[[ Data to process, beginning ]]

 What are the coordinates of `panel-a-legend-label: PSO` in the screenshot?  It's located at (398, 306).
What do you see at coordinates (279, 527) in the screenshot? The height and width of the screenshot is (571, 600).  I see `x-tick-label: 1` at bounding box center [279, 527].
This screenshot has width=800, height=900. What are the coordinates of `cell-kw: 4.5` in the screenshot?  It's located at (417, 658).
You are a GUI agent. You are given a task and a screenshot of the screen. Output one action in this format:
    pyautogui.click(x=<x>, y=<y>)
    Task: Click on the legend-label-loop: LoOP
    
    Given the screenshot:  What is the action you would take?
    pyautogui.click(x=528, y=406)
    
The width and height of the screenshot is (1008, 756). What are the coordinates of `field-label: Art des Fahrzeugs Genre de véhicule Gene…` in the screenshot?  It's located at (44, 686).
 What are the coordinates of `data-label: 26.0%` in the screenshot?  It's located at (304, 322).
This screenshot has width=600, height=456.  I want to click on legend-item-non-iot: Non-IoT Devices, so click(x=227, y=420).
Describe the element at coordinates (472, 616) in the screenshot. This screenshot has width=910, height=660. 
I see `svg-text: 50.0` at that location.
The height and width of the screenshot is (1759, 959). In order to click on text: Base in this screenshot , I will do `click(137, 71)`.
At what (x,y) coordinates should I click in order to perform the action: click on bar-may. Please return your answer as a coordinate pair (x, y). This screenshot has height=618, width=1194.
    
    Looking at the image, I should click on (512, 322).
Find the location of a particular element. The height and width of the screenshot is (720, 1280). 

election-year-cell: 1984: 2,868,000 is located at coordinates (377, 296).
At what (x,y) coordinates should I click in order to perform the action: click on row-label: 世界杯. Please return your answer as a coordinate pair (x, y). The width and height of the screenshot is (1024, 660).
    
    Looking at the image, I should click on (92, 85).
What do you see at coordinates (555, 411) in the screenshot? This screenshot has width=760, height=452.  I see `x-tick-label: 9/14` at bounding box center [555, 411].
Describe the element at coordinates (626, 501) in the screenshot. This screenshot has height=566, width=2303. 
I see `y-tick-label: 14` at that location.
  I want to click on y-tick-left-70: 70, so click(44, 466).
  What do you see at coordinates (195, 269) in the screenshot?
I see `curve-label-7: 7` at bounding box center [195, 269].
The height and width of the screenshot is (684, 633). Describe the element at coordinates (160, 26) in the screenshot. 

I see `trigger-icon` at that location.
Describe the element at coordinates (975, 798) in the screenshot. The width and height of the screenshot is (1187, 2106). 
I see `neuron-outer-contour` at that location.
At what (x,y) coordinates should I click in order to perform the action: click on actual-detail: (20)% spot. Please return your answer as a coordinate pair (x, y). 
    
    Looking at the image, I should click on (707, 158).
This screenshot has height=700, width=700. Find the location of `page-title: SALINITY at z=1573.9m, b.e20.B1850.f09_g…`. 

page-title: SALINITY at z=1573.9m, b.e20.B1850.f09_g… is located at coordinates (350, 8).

[[ Data to process, end ]]

## Task description
Reproduce the lines of the records word for word, starting at the line that contains "Describe the element at coordinates (472, 616)" and ending after the line that contains "center [195, 269].". Include both of those lines.

## Exercise result
Describe the element at coordinates (472, 616) in the screenshot. This screenshot has width=910, height=660. 
I see `svg-text: 50.0` at that location.
The height and width of the screenshot is (1759, 959). In order to click on text: Base in this screenshot , I will do `click(137, 71)`.
At what (x,y) coordinates should I click in order to perform the action: click on bar-may. Please return your answer as a coordinate pair (x, y). This screenshot has height=618, width=1194.
    
    Looking at the image, I should click on (512, 322).
Find the location of a particular element. The height and width of the screenshot is (720, 1280). 

election-year-cell: 1984: 2,868,000 is located at coordinates (377, 296).
At what (x,y) coordinates should I click in order to perform the action: click on row-label: 世界杯. Please return your answer as a coordinate pair (x, y). The width and height of the screenshot is (1024, 660).
    
    Looking at the image, I should click on (92, 85).
What do you see at coordinates (555, 411) in the screenshot? This screenshot has width=760, height=452.  I see `x-tick-label: 9/14` at bounding box center [555, 411].
Describe the element at coordinates (626, 501) in the screenshot. This screenshot has height=566, width=2303. 
I see `y-tick-label: 14` at that location.
  I want to click on y-tick-left-70: 70, so click(44, 466).
  What do you see at coordinates (195, 269) in the screenshot?
I see `curve-label-7: 7` at bounding box center [195, 269].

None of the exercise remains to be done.